WHAT THE TASK REQUIRES >>
Print the passage of the restricted stock award agreement between "1. General. The" and "of the Plan.", inclusive, with every word unchanged.

SELECTED EXCERPT >>

################

EXHIBIT 10.9.1
NEWALLIANCE BANCSHARES, INC.
RESTRICTED STOCK AWARD AGREEMENT
(Outside Director Award)
This agreement dated as of June 17, 2005 (the “Award Agreement”) is entered into by
and between NewAlliance Bancshares, Inc., a Delaware corporation (the “Company”) and
__________ (the “Participant”). All capitalized terms used and not otherwise defined herein
shall have the meanings ascribed to them by the NewAlliance Bancshares, Inc. 2005 Long-Term
Compensation Plan (the “Plan”).
1. General. The shares of Restricted Stock granted under this Award Agreement are granted as of
June 17, 2005 (the “Award Date”) pursuant to and subject to all of the provisions hereof and of the Plan
applicable to Restricted Stock granted pursuant to Section 8 of the Plan, which provisions are, unless
otherwise provided herein, incorporated by reference and made a part hereof to the same extent as if set
forth in their entirety herein, and to such other terms necessary or appropriate to the grant hereof
having been made. Participant hereby acknowledges receipt of a copy of the Plan.

################

DATA ENTRIES >>
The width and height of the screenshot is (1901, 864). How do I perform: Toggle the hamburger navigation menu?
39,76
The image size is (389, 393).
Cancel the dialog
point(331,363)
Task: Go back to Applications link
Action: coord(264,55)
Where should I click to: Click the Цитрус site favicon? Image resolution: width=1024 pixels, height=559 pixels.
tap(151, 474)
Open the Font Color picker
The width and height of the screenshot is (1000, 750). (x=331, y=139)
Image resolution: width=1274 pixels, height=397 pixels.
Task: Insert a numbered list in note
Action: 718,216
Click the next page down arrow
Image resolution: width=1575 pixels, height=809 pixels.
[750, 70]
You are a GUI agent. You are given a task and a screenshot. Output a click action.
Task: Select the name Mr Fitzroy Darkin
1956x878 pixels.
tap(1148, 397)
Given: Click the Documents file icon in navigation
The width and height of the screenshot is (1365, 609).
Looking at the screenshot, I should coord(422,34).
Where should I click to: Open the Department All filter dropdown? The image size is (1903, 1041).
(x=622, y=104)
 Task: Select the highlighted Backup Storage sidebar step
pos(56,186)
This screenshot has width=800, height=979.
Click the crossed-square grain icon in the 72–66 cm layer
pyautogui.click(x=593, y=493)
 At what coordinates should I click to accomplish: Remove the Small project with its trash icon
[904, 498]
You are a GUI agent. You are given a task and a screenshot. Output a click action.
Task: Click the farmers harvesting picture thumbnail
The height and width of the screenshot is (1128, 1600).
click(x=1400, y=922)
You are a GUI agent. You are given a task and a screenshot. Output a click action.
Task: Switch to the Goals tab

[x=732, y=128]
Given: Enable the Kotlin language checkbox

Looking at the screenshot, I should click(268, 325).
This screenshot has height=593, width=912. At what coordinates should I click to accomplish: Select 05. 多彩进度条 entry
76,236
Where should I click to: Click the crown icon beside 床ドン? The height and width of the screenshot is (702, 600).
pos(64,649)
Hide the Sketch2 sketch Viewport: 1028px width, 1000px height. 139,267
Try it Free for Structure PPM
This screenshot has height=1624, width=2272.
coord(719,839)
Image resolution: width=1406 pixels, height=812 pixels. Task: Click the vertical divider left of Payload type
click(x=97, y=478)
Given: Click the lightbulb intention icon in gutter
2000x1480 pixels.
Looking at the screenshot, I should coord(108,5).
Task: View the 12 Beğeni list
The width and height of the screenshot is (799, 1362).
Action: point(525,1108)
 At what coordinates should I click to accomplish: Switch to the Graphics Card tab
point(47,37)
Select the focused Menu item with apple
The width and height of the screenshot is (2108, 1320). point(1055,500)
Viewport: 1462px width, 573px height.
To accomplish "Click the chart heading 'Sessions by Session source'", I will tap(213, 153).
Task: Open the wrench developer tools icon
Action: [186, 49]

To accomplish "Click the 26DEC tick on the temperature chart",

################

CORRECT RESPONSE >>
1. General. The shares of Restricted Stock granted under this Award Agreement are granted as of
June 17, 2005 (the “Award Date”) pursuant to and subject to all of the provisions hereof and of the Plan
applicable to Restricted Stock granted pursuant to Section 8 of the Plan, which provisions are, unless
otherwise provided herein, incorporated by reference and made a part hereof to the same extent as if set
forth in their entirety herein, and to such other terms necessary or appropriate to the grant hereof
having been made. Participant hereby acknowledges receipt of a copy of the Plan.